A boy has the appetite of a horse, the digestion of a sword-swallower, the energy of a pocket-size atomic bomb, the curiosity of a cat, the lungs of a dictator, the imagination of Paul Bunyan, the shyness of a violet, the audacity of a steel trap, the enthusiasm of a firecracker, and when he makes something he has five thumbs on each hand.
He likes ice cream, knives, saws, Christmas, comic books, the boy across the street, woods, water (in its natural habitat), large animals, Dad, trains, Saturday mornings, and fire engines. He is not much for company, Sunday School, books without pictures, music lessons, neckties, barbers, girls, overcoats, adults, or bedtime.

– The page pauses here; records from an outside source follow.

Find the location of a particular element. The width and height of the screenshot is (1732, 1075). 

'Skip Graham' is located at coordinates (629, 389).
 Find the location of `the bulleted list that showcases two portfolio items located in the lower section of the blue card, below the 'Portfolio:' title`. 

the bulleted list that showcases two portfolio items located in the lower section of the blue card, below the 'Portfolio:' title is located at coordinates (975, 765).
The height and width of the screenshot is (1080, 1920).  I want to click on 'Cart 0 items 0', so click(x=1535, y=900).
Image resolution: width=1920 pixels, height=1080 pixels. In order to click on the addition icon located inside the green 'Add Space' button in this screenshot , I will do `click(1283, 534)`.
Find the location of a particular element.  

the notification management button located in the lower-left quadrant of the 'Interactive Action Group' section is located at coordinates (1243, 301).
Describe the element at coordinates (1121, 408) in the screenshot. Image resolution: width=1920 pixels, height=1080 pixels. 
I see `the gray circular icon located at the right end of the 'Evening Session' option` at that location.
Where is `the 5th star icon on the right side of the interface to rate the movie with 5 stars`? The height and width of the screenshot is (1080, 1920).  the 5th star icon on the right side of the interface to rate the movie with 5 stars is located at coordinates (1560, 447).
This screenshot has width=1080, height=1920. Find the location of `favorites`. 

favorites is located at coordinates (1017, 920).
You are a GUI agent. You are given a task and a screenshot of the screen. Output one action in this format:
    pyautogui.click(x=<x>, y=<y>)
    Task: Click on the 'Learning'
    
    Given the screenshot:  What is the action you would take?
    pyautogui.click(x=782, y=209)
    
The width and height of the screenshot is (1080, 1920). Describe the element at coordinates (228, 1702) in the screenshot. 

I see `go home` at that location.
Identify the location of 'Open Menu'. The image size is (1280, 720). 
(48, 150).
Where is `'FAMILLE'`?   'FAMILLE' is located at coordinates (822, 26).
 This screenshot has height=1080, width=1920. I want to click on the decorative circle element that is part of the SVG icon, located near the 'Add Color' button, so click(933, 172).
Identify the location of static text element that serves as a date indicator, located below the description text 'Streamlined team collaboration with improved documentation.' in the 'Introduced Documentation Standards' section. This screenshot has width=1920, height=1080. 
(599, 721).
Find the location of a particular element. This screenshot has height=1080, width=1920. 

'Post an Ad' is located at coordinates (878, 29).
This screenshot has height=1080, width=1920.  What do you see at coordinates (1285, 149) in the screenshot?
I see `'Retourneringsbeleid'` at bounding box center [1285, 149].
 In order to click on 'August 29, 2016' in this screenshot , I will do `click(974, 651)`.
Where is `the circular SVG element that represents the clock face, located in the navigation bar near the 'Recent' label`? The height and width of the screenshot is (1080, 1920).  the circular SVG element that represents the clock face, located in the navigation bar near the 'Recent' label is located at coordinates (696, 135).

Nobody else is so early to rise or so late to supper. Nobody else can cram into one pocket a rusty knife, a half-eaten apple, three feet of string, two gumdrops, 6 cents, a slingshot, a chunk of unknown substance, and a genuine supersonic code ring with a secret compartment.
A boy is a magical creature – you can lock him out of your workshop, but you can’t lock him out of your heart. You can get him out of your study, but you can’t get him out of your mind. Might as well give up – he is your captor, your jailer, your boss and master – a freckle-faced, pint-sized bundle of noise. But when you come home at night with only the shattered pieces of your hopes and dreams, he can mend them with two magic words, ‘Hi Dad!”
Well, those lines were written about boys in general, and during periods of the average boy’s life he probably engages in and is all of these things. Some of them apply aptly to the boy I have in mind, some do not. But for that particular boy, who is today celebrating his 13th birthday, I want to wish for him, with all my heart, that every birthday he has will be better than the previous one. So “Happy Birthday, Thomas. You’re a swell guy.”